Our first object on landing was to find the post-office, and such a post-office it turned out to be—four walls and a flat roof, the floor of sand, the furniture a very rickety table, apparently made out of old biscuit-boxes. On this table and on the floor lay a pile of letters and newspapers a foot and a half high. We routed among these for some time without much result, so contented ourselves by handing to an Egyptian boy, who appeared to be in sole charge as the local postmaster-general, the letters we had brought ashore to post, feeling that they had a very poor chance of ever getting to their destination. On our way back to the wharf we passed a row of about fifty Arabs, all sitting in the same position, with their backs against a white wall. This being my first introduction to black and withal naked people, the contrast of their black skins against the white wall struck me as very funny as they sat in a long row in solemn and perfect silence, staring at us as we passed.

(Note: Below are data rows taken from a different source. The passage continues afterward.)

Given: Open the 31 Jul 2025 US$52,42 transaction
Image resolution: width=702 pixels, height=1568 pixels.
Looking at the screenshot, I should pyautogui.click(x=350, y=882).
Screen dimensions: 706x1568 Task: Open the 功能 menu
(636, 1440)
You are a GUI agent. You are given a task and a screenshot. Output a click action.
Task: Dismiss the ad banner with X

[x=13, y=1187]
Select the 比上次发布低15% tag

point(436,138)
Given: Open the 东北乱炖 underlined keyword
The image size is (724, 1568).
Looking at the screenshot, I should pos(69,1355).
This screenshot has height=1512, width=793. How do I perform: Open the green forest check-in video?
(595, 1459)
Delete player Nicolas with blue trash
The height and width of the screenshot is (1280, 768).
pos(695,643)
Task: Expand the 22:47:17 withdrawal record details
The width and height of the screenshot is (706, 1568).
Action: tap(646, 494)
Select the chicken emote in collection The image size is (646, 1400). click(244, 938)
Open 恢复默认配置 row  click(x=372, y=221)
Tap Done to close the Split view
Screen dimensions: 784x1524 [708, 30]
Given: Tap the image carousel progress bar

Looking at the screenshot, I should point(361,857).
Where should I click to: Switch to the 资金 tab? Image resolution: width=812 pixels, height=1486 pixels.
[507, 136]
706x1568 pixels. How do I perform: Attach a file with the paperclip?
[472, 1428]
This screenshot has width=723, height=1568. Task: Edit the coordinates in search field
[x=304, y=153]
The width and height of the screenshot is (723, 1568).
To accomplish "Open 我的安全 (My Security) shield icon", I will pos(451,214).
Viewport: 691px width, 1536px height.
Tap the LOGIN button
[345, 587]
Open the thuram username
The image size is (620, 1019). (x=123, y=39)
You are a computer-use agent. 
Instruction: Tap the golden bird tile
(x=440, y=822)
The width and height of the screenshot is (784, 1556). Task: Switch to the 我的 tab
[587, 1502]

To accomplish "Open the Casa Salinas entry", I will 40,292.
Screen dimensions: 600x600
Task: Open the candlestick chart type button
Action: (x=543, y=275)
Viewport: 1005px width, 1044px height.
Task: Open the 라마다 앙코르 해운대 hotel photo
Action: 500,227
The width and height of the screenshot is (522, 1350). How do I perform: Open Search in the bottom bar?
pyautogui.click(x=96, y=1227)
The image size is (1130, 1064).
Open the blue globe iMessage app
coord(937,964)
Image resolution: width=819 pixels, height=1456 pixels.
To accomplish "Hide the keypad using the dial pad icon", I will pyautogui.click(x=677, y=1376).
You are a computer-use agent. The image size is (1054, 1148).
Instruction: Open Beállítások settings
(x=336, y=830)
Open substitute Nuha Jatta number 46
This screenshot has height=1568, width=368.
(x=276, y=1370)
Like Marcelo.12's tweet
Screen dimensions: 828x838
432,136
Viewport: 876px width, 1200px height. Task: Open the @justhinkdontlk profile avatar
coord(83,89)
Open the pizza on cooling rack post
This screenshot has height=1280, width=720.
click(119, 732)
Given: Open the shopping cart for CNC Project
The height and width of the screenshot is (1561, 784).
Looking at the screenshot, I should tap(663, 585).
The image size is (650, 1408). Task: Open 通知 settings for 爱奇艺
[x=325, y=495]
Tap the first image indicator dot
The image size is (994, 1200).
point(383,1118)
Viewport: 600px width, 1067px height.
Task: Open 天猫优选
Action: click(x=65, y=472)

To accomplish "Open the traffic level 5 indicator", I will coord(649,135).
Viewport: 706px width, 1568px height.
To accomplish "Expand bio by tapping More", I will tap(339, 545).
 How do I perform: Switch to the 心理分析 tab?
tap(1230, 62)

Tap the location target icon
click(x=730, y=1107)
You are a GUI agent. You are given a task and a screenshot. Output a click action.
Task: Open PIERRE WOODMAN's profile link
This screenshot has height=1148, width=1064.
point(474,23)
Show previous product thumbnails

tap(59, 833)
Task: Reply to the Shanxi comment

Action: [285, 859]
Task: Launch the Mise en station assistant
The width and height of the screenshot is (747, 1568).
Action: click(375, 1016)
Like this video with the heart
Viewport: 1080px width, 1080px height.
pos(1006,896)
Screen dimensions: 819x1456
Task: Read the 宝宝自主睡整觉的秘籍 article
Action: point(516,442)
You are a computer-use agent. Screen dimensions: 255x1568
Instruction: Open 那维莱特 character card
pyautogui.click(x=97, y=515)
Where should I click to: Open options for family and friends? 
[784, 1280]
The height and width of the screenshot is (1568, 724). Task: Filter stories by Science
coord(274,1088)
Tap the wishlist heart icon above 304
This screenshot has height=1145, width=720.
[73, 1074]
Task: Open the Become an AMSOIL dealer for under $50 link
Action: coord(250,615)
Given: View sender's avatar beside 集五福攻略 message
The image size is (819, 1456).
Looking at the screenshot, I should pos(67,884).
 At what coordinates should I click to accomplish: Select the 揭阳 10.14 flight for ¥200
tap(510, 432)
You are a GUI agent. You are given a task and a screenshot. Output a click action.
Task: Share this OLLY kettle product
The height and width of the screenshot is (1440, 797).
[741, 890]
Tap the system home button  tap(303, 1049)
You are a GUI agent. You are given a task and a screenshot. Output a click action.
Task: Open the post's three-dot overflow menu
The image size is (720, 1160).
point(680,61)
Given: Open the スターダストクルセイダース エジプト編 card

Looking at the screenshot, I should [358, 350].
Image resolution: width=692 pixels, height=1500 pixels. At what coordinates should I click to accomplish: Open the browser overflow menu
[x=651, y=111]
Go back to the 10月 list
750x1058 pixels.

It is a curious thing how many ways there seem to be of spelling the name of this place. One sees "Suakin," "Suakim," "Souakin," "Sawakin," and many others; but I believe, if one wished to be absolutely correct, the proper way is "Savagin," with the "g" pronounced hard, as in the word "begin." The Arabs have a legend about the place, and the story they tell you is as follows:—"Many hundred years ago a prince came from the north bent on some warlike enterprise, and, according to the custom of that day, he carried with him his women. Among them were seven virgins, who, before he commenced his further advance, he placed for safety on the island on which the town of Suakin now stands. Many months after the prince returned to find his seven virgins the mothers of seven children. No explanation being forthcoming he christened the place 'Savagin' (sava, with, and gin, a fiend or devil), literally, 'the place of the devil'"
I can only assure my reader that we found the literal translation of "Savagin" to agree perfectly in our minds with the opinion we very shortly formed of the place.